WSAsend to all connected socket in multithreaded iocp server

Question 1

As Martin says, this will perform terribly and likely kill the performance of anything that uses the list of sockets that you lock for the entire duration of your send to all connections. You don't say if this is UDP or TCP but if it's TCP be aware that you are now handing control of your server's performance over to the clients as TCP flow control on a slow client connection may cause the write completion to be delayed (see here)- and I assume you're using the write completion to trigger the event?

I assume that your actual requirement is that you want to avoid copying the data on the server and allocating multiple buffers, one for each connection either due to memory constraints or because you've profiled the memory copy and found that it's expensive.

The way I deal with this is to have a single reference counted buffer and a 'buffer handle' which is just a slightly extended overlapped structure which references your single data buffer and provides the WSABUF that you need. You can then issue a 'fire and forget' write to each connection using a unique 'buffer handle' all of which refer to the single underlying buffer. Once all writes complete the ref count on the buffer is reduced to zero and it cleans up - and as Martin says, that clean up is best achieved by putting the buffer into a pool for later reuse.

Note: I'm not sure that I actually understand what you are trying to do (so I orginally deleted my answer), let me know if I'm not following and I'll adjust...

Question 2

Not sure I understand some of that. IOCP typically does not use hEvent field in the OVL struct. I/O completion is signaled by queueing a completion message to the 'completion port', (ie. a queue). You seem to be using the hEvent field for some 'unusual' extra signaling to manage a single send data buffer and OVL block.

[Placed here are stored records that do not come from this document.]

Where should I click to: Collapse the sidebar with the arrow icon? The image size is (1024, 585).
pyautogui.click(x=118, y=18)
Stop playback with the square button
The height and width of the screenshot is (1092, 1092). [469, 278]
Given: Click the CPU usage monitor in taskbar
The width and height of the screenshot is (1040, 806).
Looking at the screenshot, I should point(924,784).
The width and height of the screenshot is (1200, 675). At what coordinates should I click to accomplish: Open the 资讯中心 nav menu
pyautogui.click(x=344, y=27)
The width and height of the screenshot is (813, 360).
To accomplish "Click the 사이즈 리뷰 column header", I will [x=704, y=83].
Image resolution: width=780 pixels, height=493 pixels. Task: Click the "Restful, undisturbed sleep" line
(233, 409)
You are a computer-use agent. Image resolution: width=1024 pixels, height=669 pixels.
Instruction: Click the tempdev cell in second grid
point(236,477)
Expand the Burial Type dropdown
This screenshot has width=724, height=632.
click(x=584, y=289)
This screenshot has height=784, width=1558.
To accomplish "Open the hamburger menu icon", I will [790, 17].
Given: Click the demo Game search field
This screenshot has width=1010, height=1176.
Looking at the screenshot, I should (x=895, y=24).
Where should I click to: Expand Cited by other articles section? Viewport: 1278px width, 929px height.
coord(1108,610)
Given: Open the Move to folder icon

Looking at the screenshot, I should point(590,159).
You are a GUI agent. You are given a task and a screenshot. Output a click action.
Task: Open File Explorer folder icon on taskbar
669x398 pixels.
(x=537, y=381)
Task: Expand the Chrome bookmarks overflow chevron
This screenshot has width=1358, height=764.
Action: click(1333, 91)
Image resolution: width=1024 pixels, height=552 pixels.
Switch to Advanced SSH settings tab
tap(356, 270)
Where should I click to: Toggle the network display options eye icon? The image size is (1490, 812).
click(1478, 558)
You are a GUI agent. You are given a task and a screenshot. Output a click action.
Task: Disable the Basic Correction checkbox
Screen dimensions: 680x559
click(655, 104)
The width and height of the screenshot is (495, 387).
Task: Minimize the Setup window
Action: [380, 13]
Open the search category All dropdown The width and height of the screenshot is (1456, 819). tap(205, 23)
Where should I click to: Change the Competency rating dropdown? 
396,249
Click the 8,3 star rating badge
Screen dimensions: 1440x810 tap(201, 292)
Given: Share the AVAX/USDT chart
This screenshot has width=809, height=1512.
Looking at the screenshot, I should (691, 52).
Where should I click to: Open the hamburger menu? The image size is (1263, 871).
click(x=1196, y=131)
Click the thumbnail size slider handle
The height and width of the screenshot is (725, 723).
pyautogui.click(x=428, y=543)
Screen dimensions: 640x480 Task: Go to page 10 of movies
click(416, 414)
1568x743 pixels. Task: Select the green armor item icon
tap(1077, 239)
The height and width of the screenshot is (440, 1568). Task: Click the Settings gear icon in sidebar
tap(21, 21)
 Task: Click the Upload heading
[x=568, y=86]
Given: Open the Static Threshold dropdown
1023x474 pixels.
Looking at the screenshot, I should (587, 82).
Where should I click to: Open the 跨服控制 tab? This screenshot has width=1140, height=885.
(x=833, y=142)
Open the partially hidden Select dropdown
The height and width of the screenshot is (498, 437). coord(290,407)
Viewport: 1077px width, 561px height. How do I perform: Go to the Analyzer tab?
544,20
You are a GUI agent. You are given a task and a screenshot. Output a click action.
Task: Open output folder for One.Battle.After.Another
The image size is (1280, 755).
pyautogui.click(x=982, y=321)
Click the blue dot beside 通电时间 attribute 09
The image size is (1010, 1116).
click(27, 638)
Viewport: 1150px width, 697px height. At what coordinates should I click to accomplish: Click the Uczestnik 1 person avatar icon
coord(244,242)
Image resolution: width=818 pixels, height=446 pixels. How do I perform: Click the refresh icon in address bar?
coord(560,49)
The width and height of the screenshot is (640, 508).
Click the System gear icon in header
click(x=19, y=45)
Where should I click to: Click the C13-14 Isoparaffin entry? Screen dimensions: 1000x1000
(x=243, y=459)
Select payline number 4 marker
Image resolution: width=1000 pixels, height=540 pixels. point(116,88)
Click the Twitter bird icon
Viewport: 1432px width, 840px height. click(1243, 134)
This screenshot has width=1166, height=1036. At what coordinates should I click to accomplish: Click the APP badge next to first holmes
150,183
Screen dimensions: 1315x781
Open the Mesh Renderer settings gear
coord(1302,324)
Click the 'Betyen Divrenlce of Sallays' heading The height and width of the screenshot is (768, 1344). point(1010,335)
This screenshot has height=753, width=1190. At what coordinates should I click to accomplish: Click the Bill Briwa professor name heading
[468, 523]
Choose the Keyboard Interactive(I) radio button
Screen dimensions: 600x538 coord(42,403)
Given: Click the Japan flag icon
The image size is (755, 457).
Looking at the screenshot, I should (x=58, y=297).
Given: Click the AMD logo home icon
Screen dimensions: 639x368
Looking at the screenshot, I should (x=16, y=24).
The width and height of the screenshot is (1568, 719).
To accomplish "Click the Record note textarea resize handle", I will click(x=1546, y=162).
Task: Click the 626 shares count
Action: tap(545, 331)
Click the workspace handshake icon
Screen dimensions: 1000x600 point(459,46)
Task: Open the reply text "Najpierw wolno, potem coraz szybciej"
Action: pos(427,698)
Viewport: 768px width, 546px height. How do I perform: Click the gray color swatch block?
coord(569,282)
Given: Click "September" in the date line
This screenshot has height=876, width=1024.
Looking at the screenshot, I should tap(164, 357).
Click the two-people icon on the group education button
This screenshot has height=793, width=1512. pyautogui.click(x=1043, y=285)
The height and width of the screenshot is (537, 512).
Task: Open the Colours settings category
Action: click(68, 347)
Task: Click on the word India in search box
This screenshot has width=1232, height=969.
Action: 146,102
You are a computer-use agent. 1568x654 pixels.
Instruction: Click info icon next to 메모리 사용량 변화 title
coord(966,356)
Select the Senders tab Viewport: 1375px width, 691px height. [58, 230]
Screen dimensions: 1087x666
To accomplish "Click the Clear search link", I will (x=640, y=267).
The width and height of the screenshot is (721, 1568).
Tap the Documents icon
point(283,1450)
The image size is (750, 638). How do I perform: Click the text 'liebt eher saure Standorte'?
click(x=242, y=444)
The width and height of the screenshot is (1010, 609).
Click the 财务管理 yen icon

Obviously, I don't have the whole story from your post, but it looks to me that you are making heavy work for yourself on the tx side and serialising the sends will strangle performance:)

Do you HAVE to use the same OVL/buffer object for succcessive sends? What I usually do is use a different OVL/buffer for each send and just queue it up immediately. The kernel will send the buffers in sequence and return a completion message for each one. There is no problem with multiple IOCP tx requests on a socket - that's what the OVL block is for - to link them together inside the kernel stack.

There is an issue with having multiple IOCP receive requests for a socket outstanding - it can happen that two pool threads get completion packets for the same socket at the same time and so possibly resulting in out-of-order processing. Fixing that issue 'properly' requires something like an incrementing sequence-number in each rx buffer/OVL object issued and a critical-section and buffer-list in each socket object to 'save up' out-of-order buffers until all the earlier ones have been processed. I have a suspicion that many IOCP servers just dodge this issue by only having one rx IOCP request in at a time, (probably at the expense of performance).

Getting through a lot of buffers in this way could be somewhat taxing if they are being continually constructed and destroyed, so I don't normally bother and just create a few thousand of them at startup and push them, (OK, pointers to them), onto a producer-consumer 'pool queue', popping them off when a tx or rx is required and pushing them back on again. In the case of tx, this would happen when a send completion message is picked up by one of the IOCP pool threads. In the case of rx, it would happen when a pool thread, (or some other thread that has had the object queued to it by a pool thread), has processed it and no longer needs it.

Ahh.. you want to send exactly the same content to the list of sockets - like a chat server type thingy.

OK. So how about one buffer and multiple OVL blocks? I have not tried it, but don't see why it would not work. In the single buffer object, keep an atomic reference count of how many overlapped send requests you have sent out in your 'send to all clients' loop. When you get the buffers back in the completion packets, decrement the refCount towards zero and delete/repool the buffer when you get down to 0.

I think that should work, (?).